General-Purpose-Optimization
Source:vignettes/General-Purpose-Optimization.Rmd
General-Purpose-Optimization.Rmd
lessSEM can be used for regularized SEM and for general purpose optimization. That is, you can use all optimizers and penalty functions implemented in lessSEM for your own models. To this end, you must define a fitting function; i.e., a function which takes in the parameters and returns a single value - the unregularized fit. lessSEM uses this fitting function and adds the penalty terms. The combined fitting function is then optimized. Currently, there are four ways to use the optimizers in lessSEM
- You can use the R interface. This interface is very similar to that
of optim (see e.g.,
?lessSEM::gpLasso
). - If your functions are defined in C++, you can use a faster interface
which is a bit more involved (see e.g.,
?lessSEM::gpLassoCpp
). - You can include the header files of lessSEM in your package to directly interface to the underlying C++ functions. This is the most complicated approach.
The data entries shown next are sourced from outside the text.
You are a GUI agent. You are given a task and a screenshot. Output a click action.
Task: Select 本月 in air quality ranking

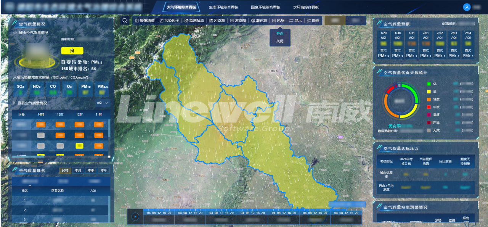coord(78,171)
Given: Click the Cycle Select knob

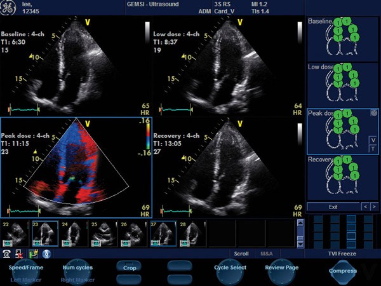Looking at the screenshot, I should (229, 268).
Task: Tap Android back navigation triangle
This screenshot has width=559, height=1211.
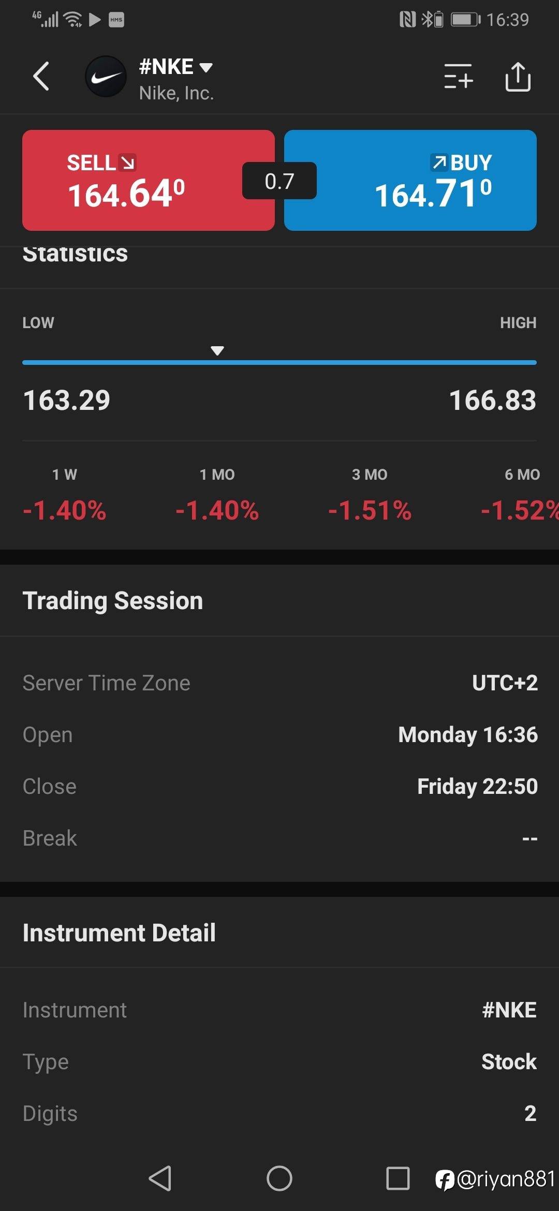Action: [160, 1178]
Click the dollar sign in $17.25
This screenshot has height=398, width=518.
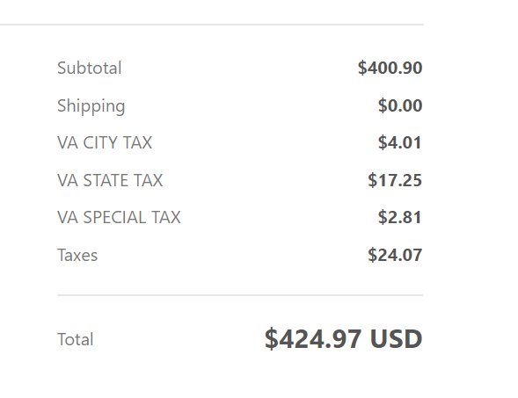coord(372,180)
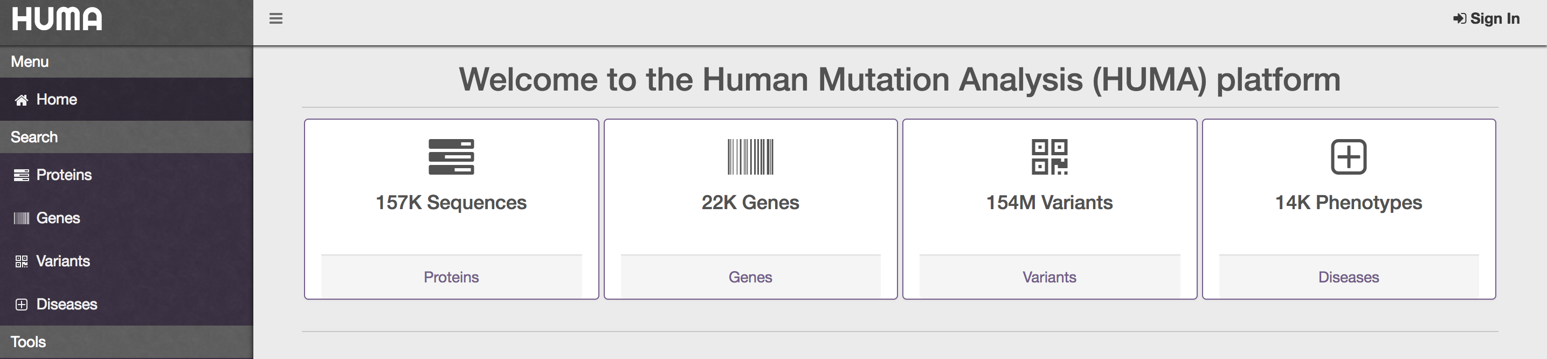1547x359 pixels.
Task: Click the large sequences stack icon
Action: click(x=451, y=157)
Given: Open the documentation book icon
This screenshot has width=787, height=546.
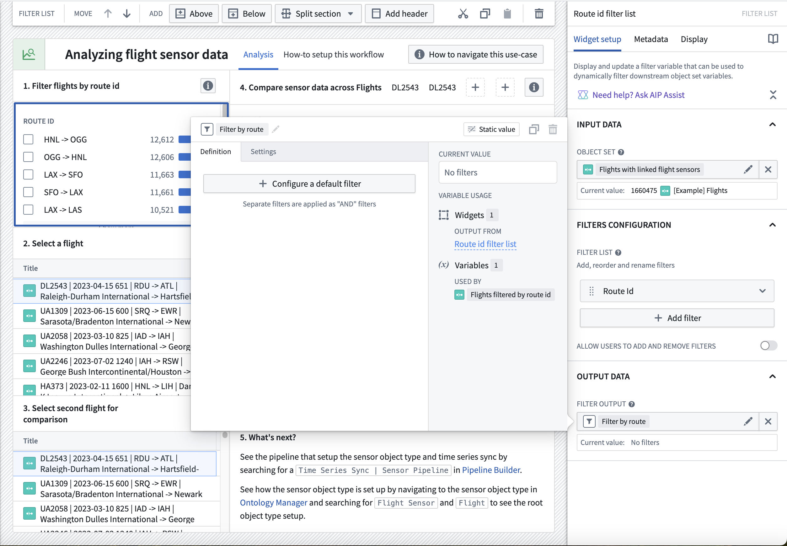Looking at the screenshot, I should tap(773, 39).
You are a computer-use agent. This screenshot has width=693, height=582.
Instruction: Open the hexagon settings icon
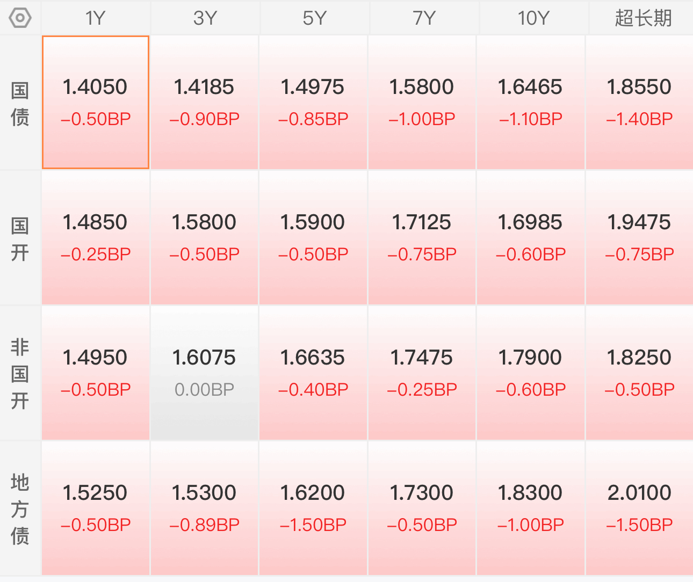point(20,18)
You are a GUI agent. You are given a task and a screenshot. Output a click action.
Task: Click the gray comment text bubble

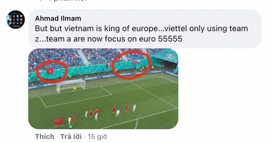click(x=145, y=29)
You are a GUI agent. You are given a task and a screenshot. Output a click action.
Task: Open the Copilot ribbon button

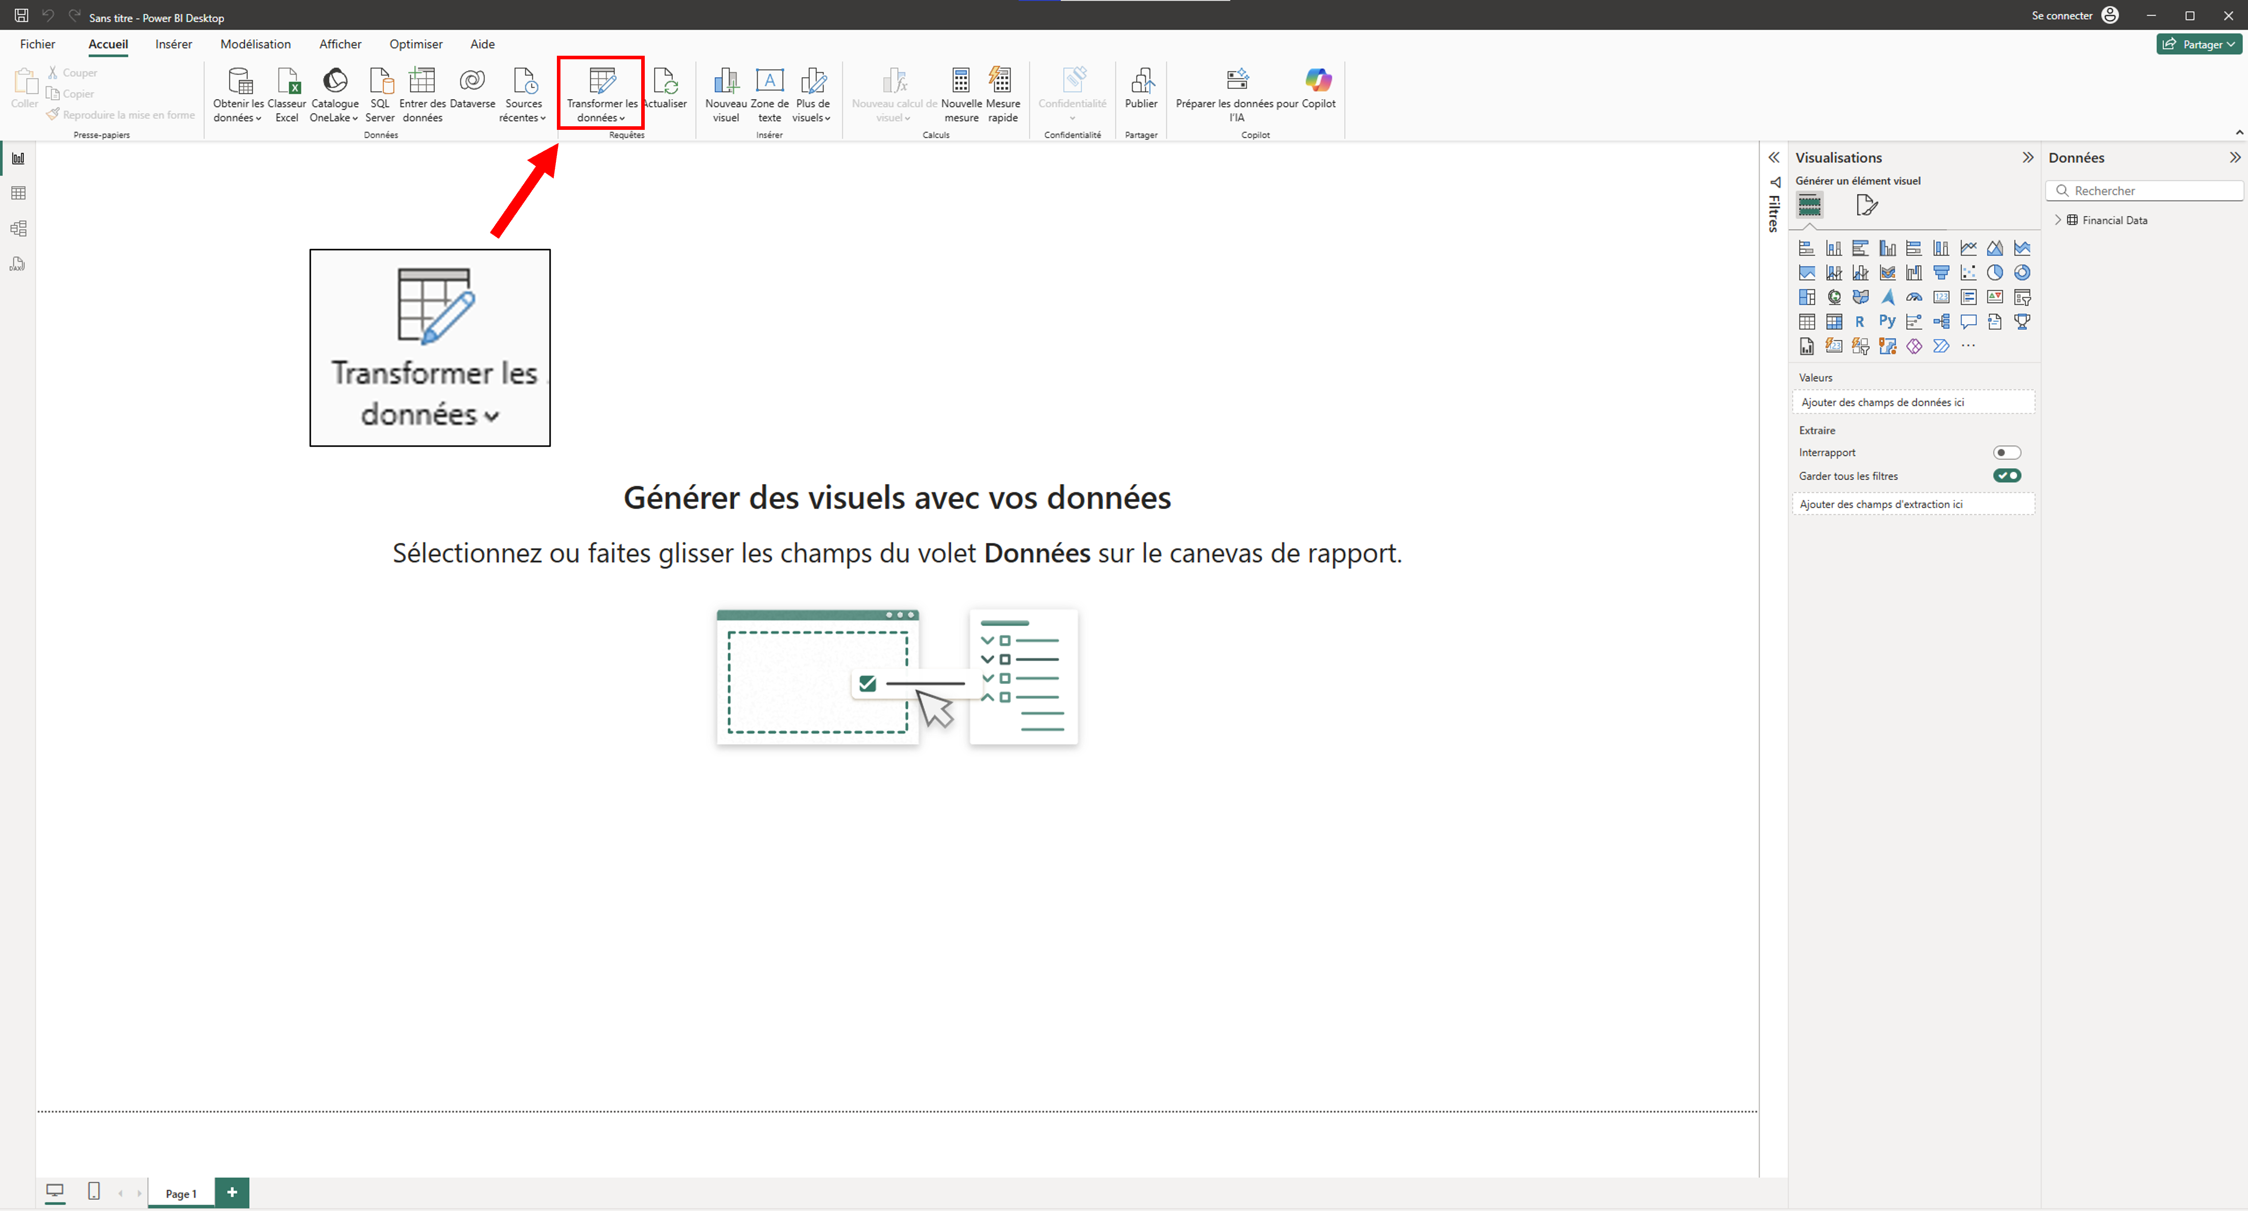[x=1318, y=82]
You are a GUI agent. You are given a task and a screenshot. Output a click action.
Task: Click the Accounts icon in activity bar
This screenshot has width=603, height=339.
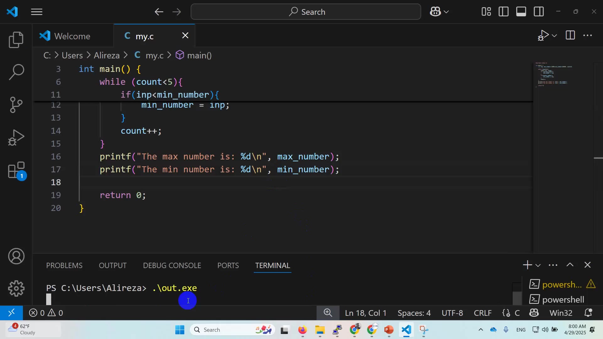point(16,256)
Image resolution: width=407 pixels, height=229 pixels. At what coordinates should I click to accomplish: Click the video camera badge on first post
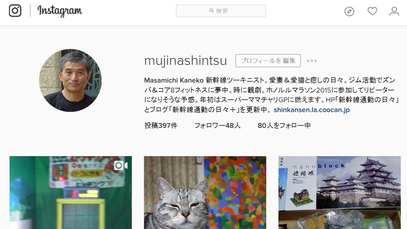tap(121, 165)
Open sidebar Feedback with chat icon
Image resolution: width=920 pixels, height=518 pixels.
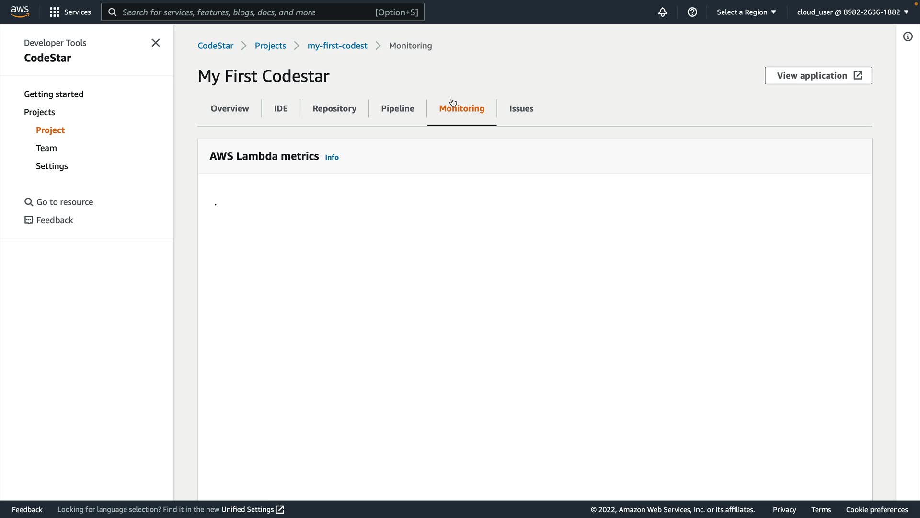(x=49, y=220)
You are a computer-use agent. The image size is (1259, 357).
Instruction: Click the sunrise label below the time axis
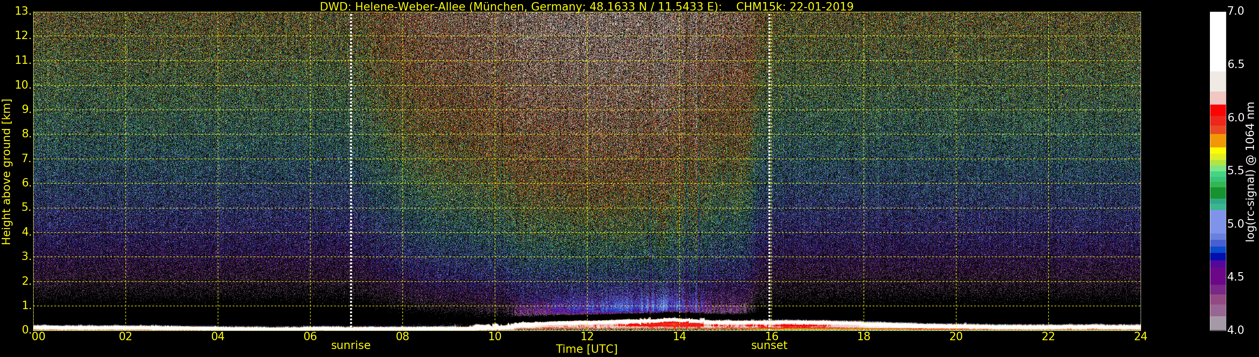(x=350, y=345)
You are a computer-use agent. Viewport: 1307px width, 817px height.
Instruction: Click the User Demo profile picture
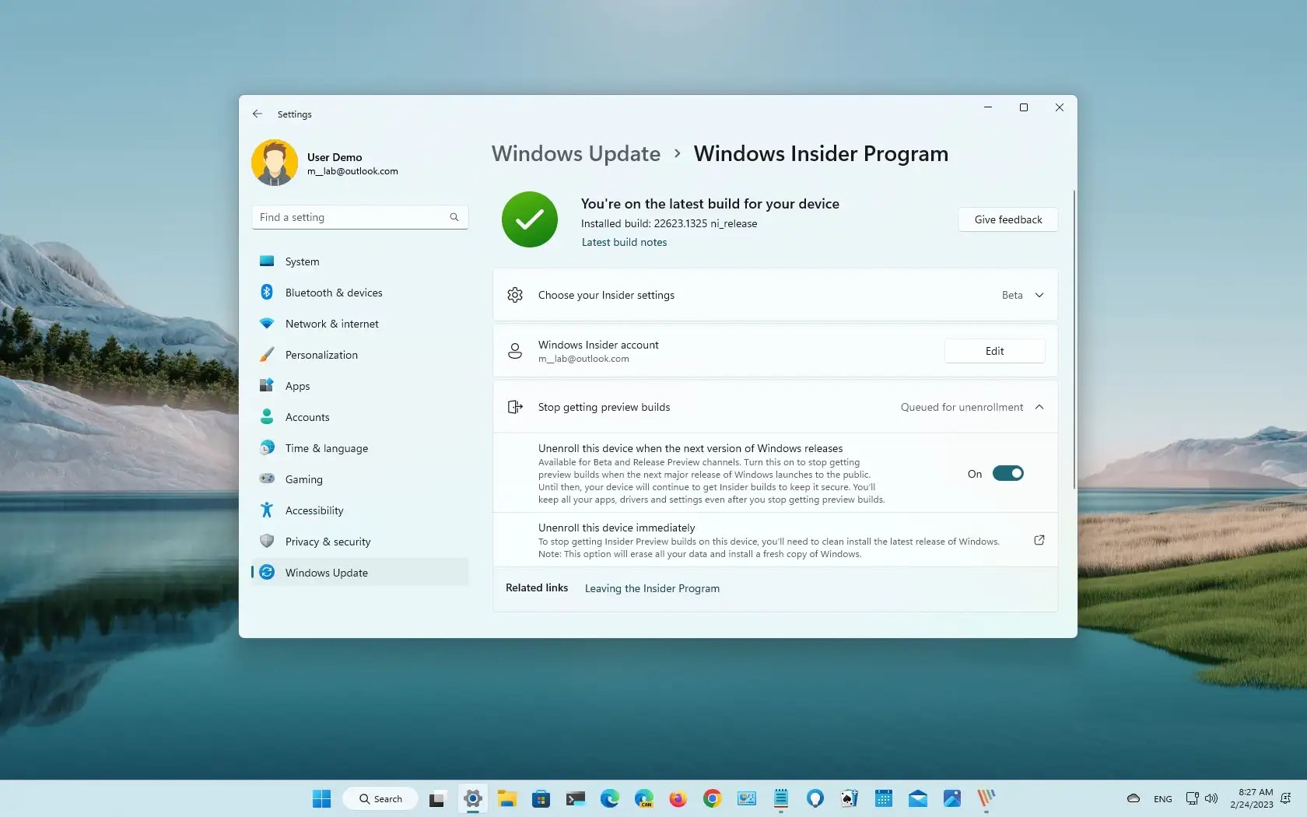click(x=274, y=163)
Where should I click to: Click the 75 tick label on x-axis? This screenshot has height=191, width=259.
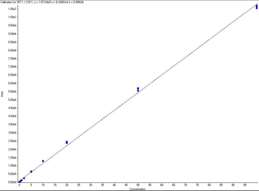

- The optimizers are implemented in the separate C++ header only library lesstimate that can be used as a submodule in R packages.
In general, the approaches get faster as you transition from 1 to 4. You will see the largest performance gains when implementing a gradient function and not just a fitting function, however. As a rule of thumb: Use approach 1 if you intend to run your model a few times, don’t want to create a new package and your model runs fairly fast. Use approach 2 if you want to increase the speed a bit, while keeping the changes necessary to your files manageable. Use approach 3 or 4 if you create a new package, have some experience with RcppArmadillo and want to get the best performance.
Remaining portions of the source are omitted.